#### DATA EXTRACT
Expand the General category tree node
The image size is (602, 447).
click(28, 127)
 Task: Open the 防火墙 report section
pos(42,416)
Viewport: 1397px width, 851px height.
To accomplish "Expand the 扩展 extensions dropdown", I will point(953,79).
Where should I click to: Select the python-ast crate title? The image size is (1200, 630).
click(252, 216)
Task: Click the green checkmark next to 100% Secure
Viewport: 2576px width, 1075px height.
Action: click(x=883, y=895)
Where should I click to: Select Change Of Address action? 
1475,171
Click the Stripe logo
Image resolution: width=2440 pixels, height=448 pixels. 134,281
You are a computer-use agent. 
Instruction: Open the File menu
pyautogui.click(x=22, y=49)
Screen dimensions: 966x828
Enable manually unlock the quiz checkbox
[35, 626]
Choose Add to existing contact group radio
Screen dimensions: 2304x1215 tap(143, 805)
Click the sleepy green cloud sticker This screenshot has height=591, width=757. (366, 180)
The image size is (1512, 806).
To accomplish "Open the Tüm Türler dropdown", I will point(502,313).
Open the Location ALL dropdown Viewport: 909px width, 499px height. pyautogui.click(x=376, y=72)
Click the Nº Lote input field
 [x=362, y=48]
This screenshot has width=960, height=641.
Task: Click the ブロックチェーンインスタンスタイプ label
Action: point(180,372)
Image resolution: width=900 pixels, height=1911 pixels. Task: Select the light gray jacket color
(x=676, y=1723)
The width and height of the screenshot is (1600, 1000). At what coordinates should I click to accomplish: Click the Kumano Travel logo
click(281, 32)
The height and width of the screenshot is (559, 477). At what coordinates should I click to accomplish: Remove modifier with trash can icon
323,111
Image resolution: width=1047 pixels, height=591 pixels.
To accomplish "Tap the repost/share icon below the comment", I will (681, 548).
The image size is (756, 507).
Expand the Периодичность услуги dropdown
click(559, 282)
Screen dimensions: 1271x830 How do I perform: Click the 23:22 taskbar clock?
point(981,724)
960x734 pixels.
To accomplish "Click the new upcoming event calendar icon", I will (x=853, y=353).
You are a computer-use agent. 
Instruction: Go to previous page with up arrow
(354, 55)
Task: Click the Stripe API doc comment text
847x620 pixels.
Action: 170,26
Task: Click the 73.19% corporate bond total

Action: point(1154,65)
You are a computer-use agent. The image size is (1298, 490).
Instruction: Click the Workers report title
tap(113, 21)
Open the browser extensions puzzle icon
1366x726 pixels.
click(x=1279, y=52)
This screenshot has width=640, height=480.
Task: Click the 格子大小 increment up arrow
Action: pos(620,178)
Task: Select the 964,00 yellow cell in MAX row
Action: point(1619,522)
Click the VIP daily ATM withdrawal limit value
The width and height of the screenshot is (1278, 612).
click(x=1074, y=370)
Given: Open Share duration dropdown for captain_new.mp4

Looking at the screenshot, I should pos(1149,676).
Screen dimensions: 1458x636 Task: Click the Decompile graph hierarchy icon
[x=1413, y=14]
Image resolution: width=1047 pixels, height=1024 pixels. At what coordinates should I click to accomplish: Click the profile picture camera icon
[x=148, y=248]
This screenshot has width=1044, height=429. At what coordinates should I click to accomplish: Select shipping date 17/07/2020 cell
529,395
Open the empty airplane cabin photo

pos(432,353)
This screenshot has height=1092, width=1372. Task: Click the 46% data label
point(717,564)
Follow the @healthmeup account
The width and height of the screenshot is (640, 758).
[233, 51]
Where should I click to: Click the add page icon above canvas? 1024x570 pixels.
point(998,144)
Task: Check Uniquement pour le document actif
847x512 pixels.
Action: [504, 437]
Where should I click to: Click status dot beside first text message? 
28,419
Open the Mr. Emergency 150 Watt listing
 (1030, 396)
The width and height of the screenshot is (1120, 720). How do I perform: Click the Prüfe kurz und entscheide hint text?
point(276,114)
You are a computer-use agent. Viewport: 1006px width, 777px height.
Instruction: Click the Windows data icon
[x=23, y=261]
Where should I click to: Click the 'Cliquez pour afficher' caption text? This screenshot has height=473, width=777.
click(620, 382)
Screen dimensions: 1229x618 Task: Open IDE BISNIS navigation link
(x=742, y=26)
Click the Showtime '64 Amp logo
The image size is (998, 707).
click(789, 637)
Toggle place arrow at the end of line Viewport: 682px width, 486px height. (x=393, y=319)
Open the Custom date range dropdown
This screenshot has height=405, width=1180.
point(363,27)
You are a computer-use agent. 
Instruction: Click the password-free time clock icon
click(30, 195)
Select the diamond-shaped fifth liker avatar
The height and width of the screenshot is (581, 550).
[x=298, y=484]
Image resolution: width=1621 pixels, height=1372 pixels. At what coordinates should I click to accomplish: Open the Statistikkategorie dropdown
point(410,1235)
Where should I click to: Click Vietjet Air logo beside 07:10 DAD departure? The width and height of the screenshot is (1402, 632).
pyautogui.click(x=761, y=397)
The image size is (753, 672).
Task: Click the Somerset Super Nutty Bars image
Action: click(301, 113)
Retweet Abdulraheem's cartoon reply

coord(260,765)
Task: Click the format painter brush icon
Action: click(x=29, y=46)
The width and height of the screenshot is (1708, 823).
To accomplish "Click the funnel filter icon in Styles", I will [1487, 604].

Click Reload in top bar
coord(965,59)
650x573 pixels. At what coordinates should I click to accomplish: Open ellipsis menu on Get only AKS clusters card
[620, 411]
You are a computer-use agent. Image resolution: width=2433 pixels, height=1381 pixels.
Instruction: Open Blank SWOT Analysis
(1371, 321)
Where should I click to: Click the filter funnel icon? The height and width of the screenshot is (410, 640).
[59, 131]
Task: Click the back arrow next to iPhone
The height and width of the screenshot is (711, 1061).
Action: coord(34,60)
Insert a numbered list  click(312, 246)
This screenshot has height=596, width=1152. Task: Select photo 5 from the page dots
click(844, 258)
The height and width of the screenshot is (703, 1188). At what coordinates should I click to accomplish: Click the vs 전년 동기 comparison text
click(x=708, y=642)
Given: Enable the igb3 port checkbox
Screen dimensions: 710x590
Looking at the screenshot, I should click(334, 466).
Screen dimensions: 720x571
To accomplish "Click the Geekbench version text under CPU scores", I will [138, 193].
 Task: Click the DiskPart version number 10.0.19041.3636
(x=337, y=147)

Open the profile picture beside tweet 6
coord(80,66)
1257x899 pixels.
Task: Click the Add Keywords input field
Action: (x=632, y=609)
########
Wherever the word "will" appears in a line of the data above, copy that line.

To accomplish "Expand the 扩展 extensions dropdown", I will point(953,79).
To accomplish "Open the Tüm Türler dropdown", I will point(502,313).
To accomplish "Tap the repost/share icon below the comment", I will (681, 548).
To accomplish "Click the new upcoming event calendar icon", I will (x=853, y=353).
To accomplish "Click the funnel filter icon in Styles", I will [1487, 604].
To accomplish "Click the Geekbench version text under CPU scores", I will [138, 193].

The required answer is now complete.